----- PROVIDED RECORDS -----
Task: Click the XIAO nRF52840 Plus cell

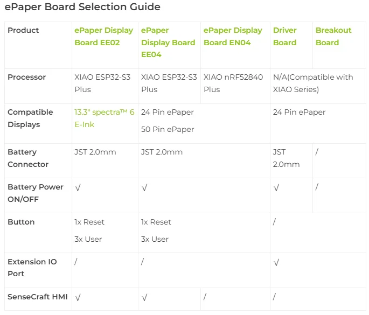Action: [233, 83]
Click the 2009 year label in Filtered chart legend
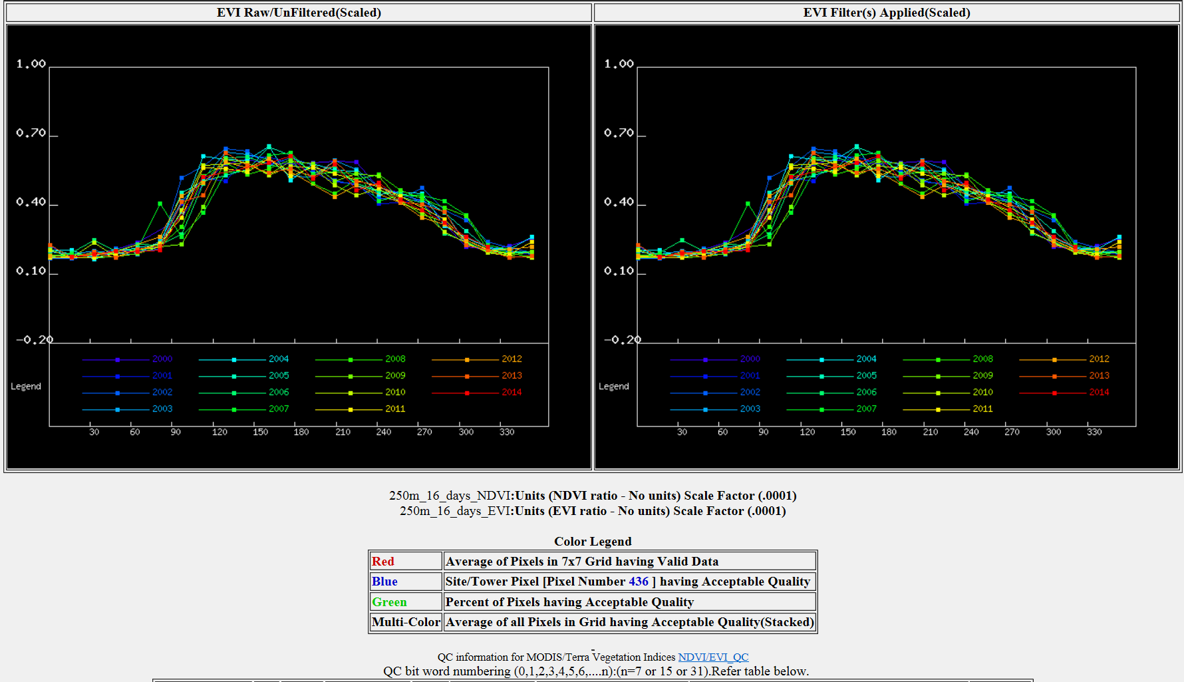Image resolution: width=1184 pixels, height=682 pixels. [982, 376]
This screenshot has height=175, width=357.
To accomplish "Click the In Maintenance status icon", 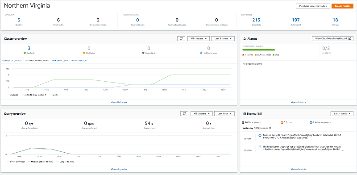I will point(201,53).
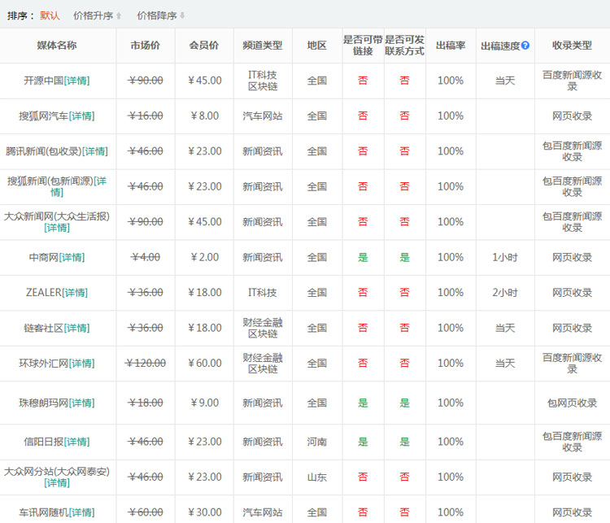610x523 pixels.
Task: Open 详情 for 大众网分站(大众网泰安)
Action: (x=57, y=482)
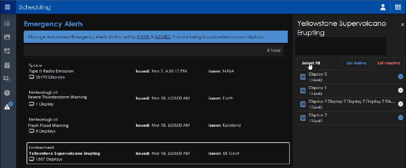
Task: Open the clock history sidebar icon
Action: click(x=7, y=93)
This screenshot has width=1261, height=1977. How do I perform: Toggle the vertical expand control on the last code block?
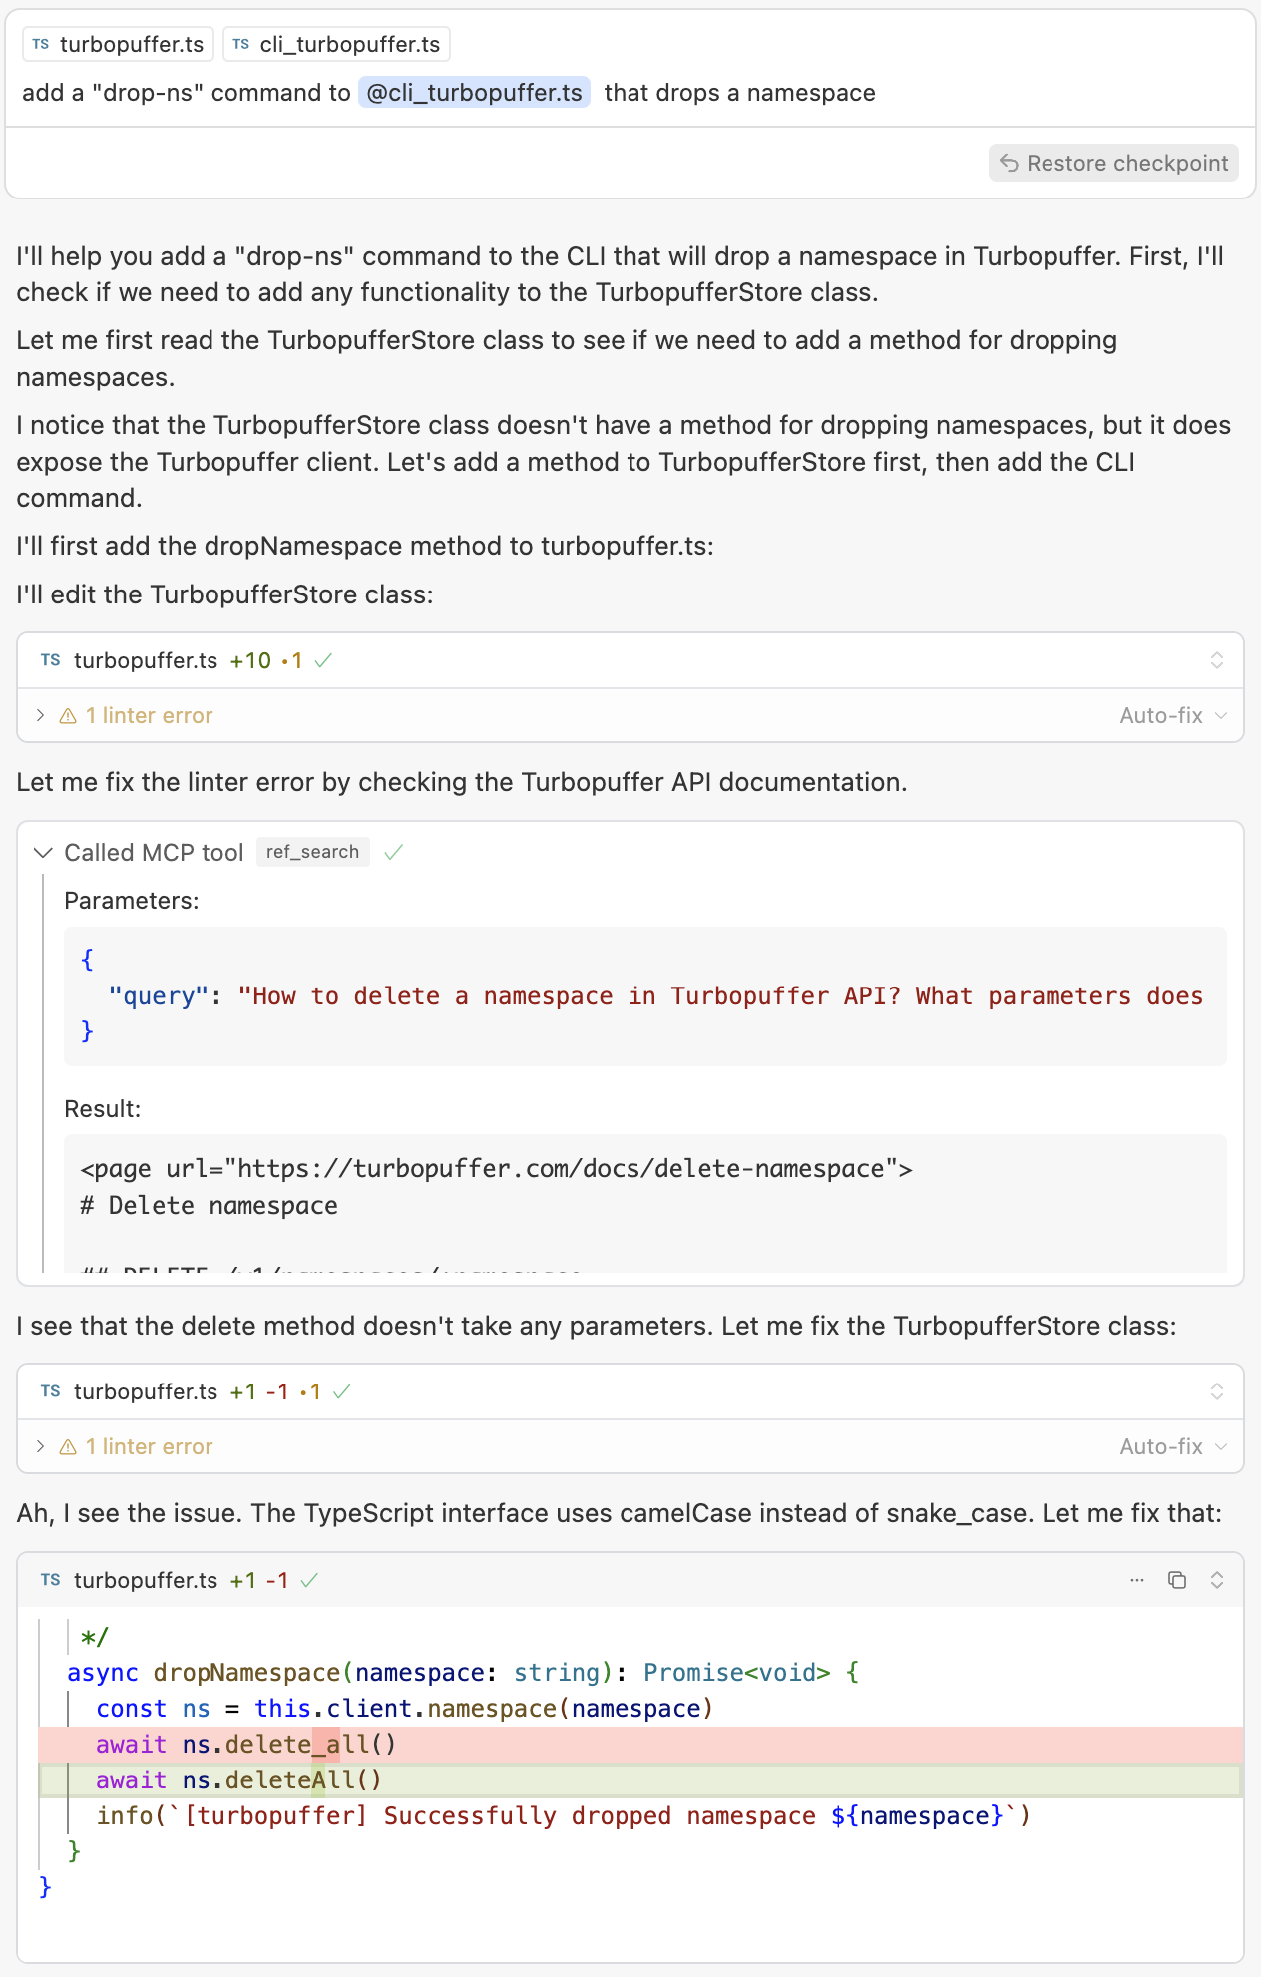[1216, 1580]
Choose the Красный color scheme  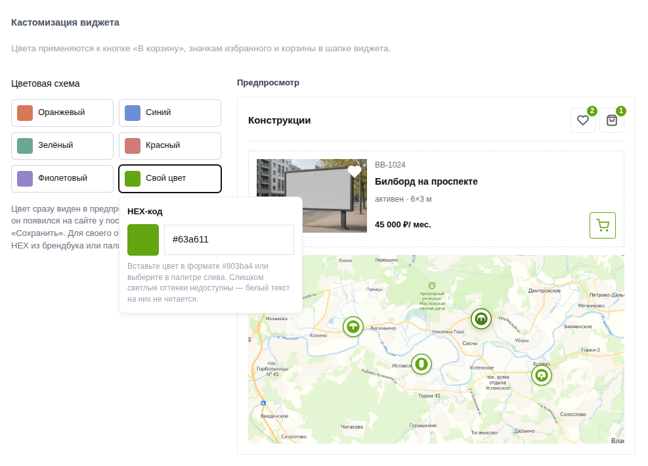(170, 146)
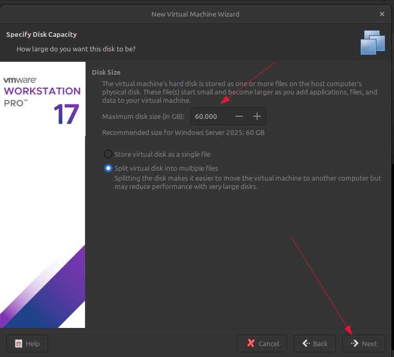
Task: Click the Maximum disk size input field
Action: coord(210,116)
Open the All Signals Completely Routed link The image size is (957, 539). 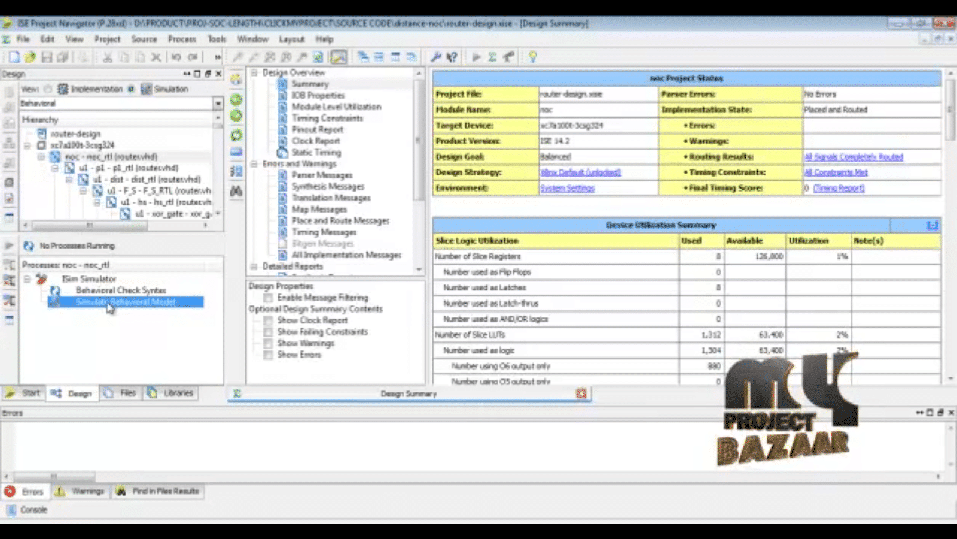pyautogui.click(x=853, y=157)
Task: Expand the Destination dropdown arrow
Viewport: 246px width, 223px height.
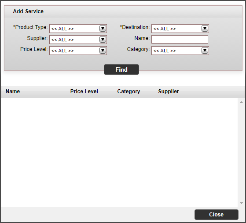Action: (x=205, y=29)
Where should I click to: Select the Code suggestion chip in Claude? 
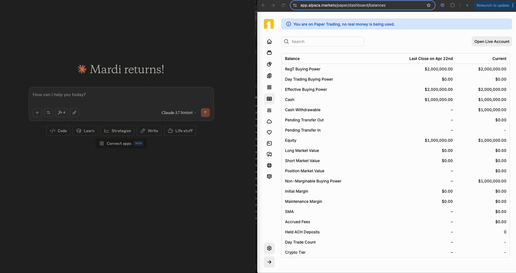(x=58, y=130)
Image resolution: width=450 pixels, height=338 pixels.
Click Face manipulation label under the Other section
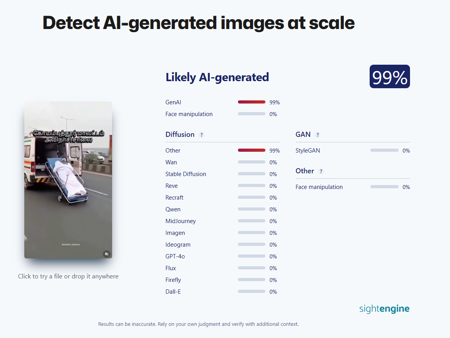point(319,187)

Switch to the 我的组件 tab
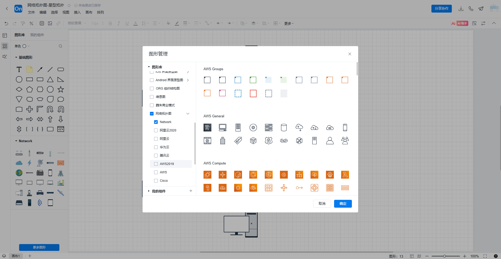pyautogui.click(x=37, y=35)
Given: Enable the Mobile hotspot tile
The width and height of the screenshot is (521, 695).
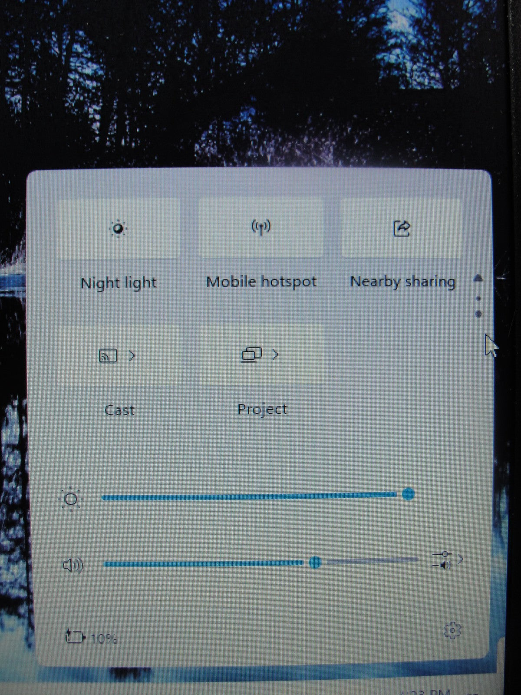Looking at the screenshot, I should pyautogui.click(x=261, y=227).
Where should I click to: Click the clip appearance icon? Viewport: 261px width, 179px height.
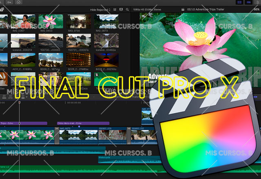(115, 9)
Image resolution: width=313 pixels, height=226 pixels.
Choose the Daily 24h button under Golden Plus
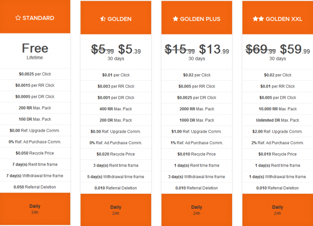tap(197, 210)
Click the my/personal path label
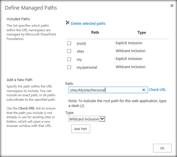Viewport: 177px width, 157px height. 87,67
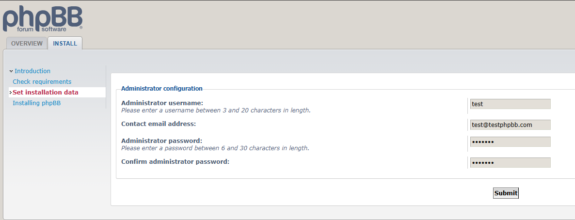Click the phpBB forum software logo
The height and width of the screenshot is (220, 575).
[x=43, y=19]
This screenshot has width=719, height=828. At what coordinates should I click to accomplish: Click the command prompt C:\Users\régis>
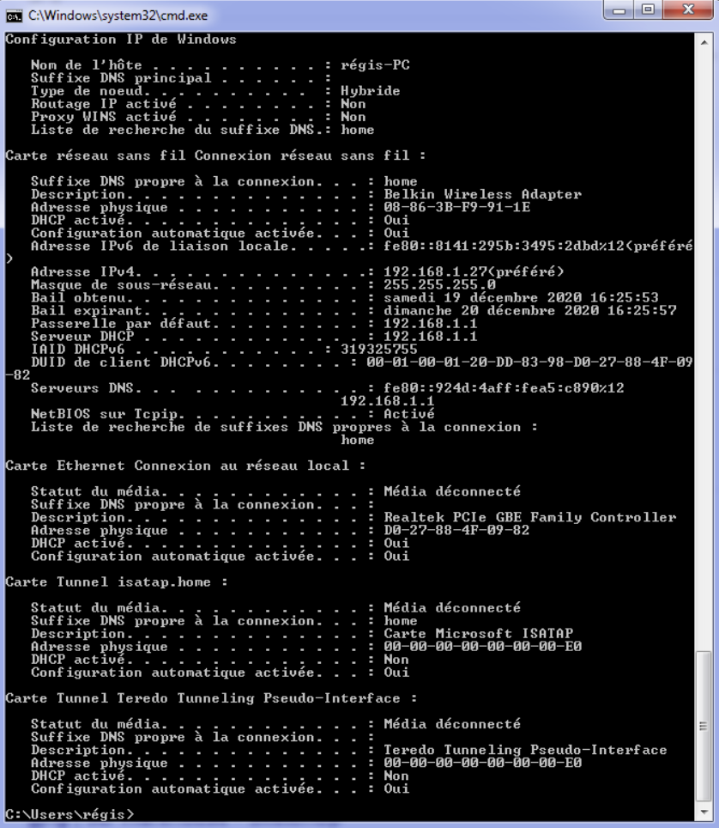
-----
**WHAT IS BEING ASKED:**
Starting at the first line of the material above and ending with the line that contains "This screenshot has height=175, width=357.", reproduce every line exactly, and leave out the pictures.

**COMPLETED EXERCISE:**
Task: Click the XIAO nRF52840 Plus cell

Action: [233, 83]
Click the 2009 year label in Filtered chart legend
Image resolution: width=1184 pixels, height=682 pixels. [982, 376]
This screenshot has height=175, width=357.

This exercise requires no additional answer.